• **AIM OF THE EXERCISE**
Transcribe the line that contains "Task: Grab the drag handle for Site column" and every line after it to the end of the records, exactly and nothing else. Skip the pictures.

• **DATA TO PROCESS**
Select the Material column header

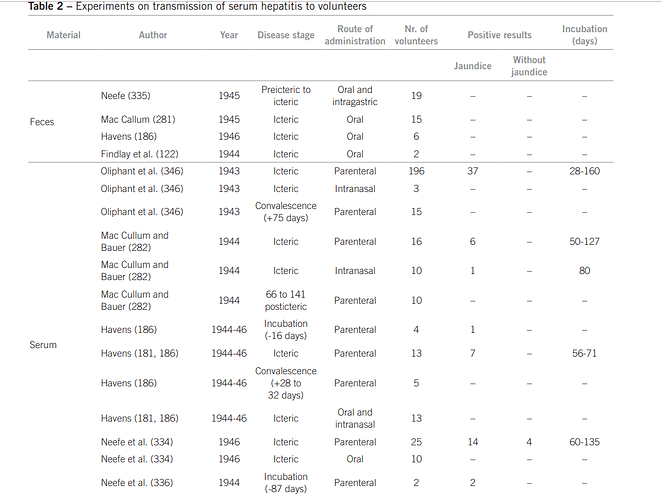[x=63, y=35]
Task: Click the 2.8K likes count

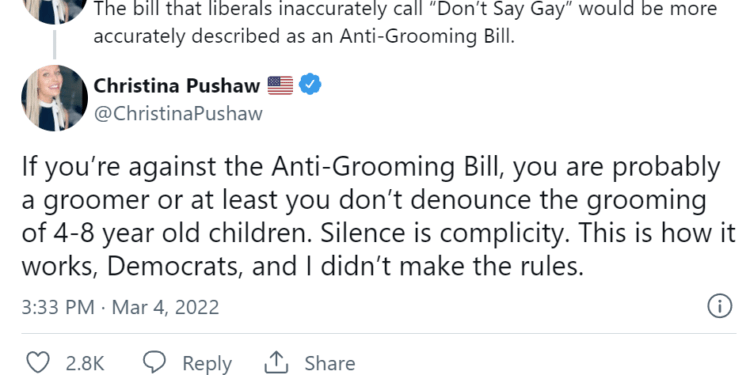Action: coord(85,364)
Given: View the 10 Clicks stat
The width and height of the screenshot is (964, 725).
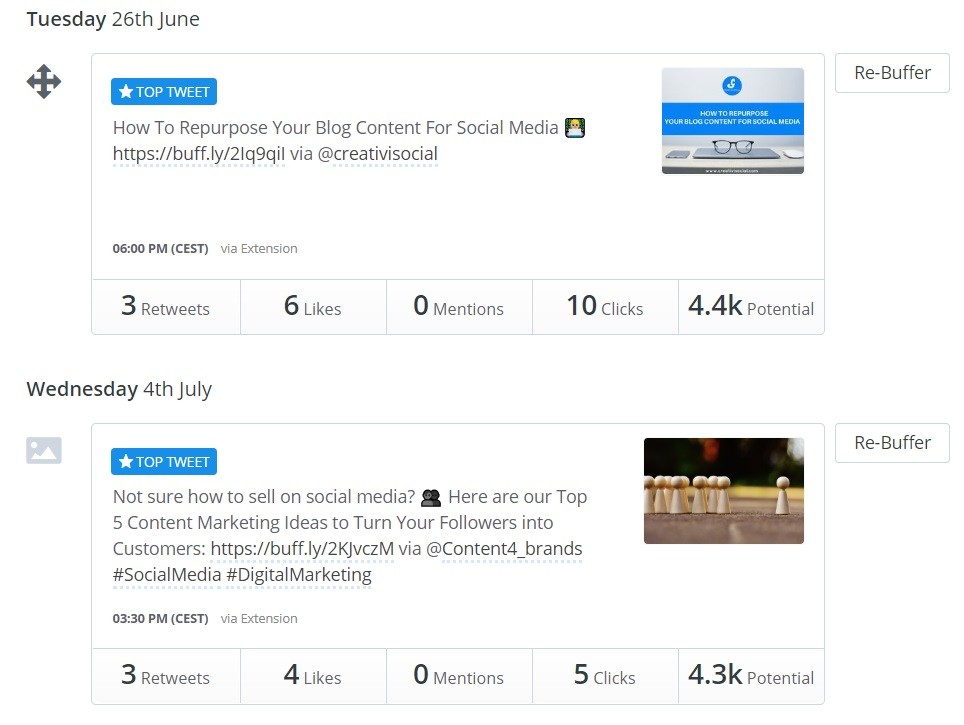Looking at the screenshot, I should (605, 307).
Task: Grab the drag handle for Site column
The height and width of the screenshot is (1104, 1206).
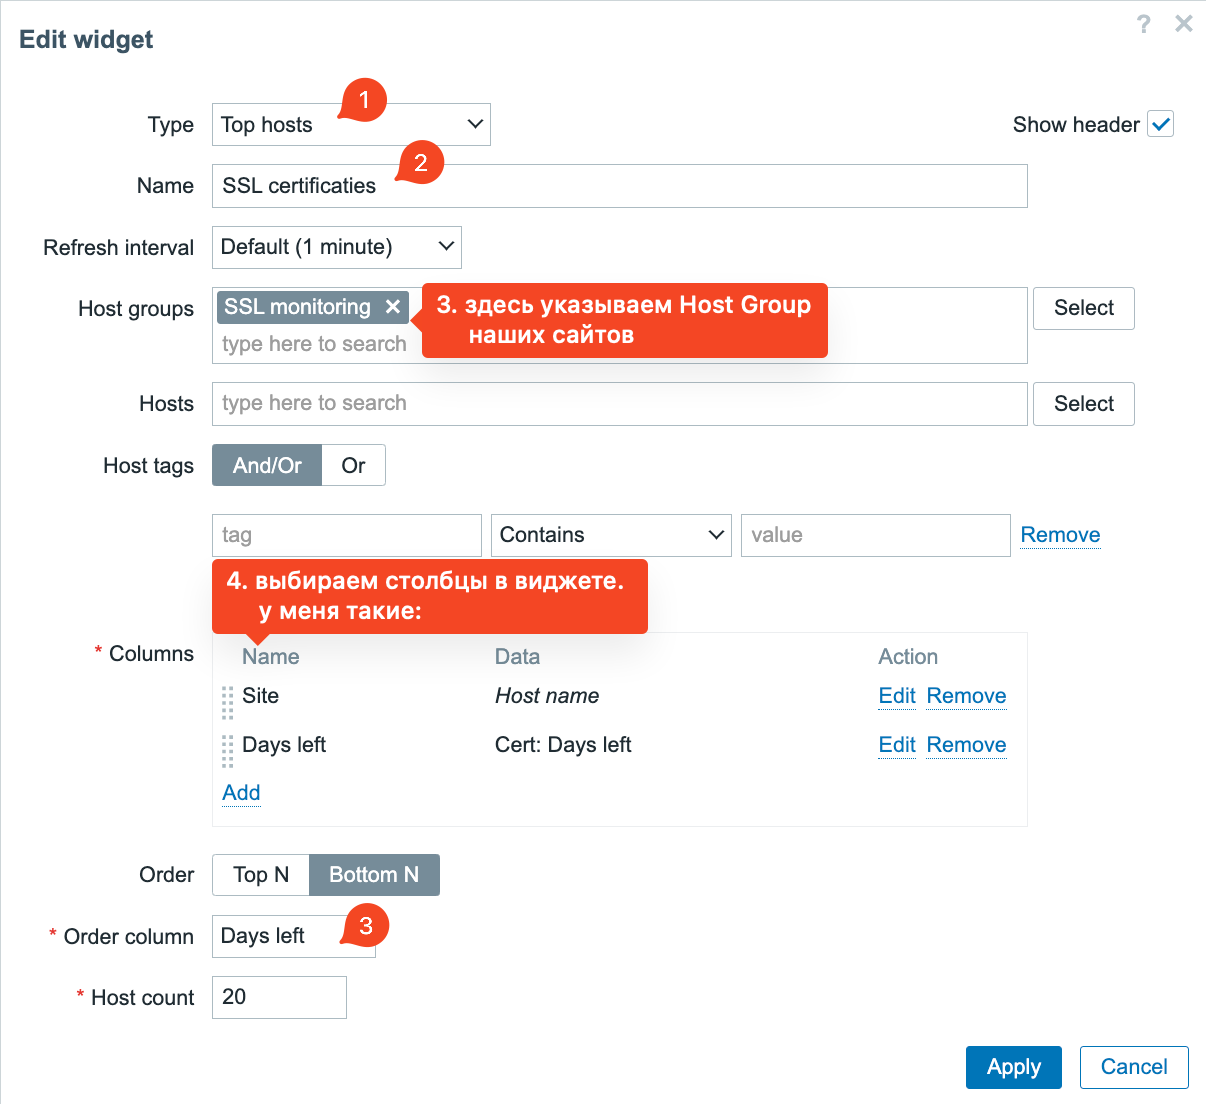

• **SOLUTION**
Task: Grab the drag handle for Site column
The height and width of the screenshot is (1104, 1206).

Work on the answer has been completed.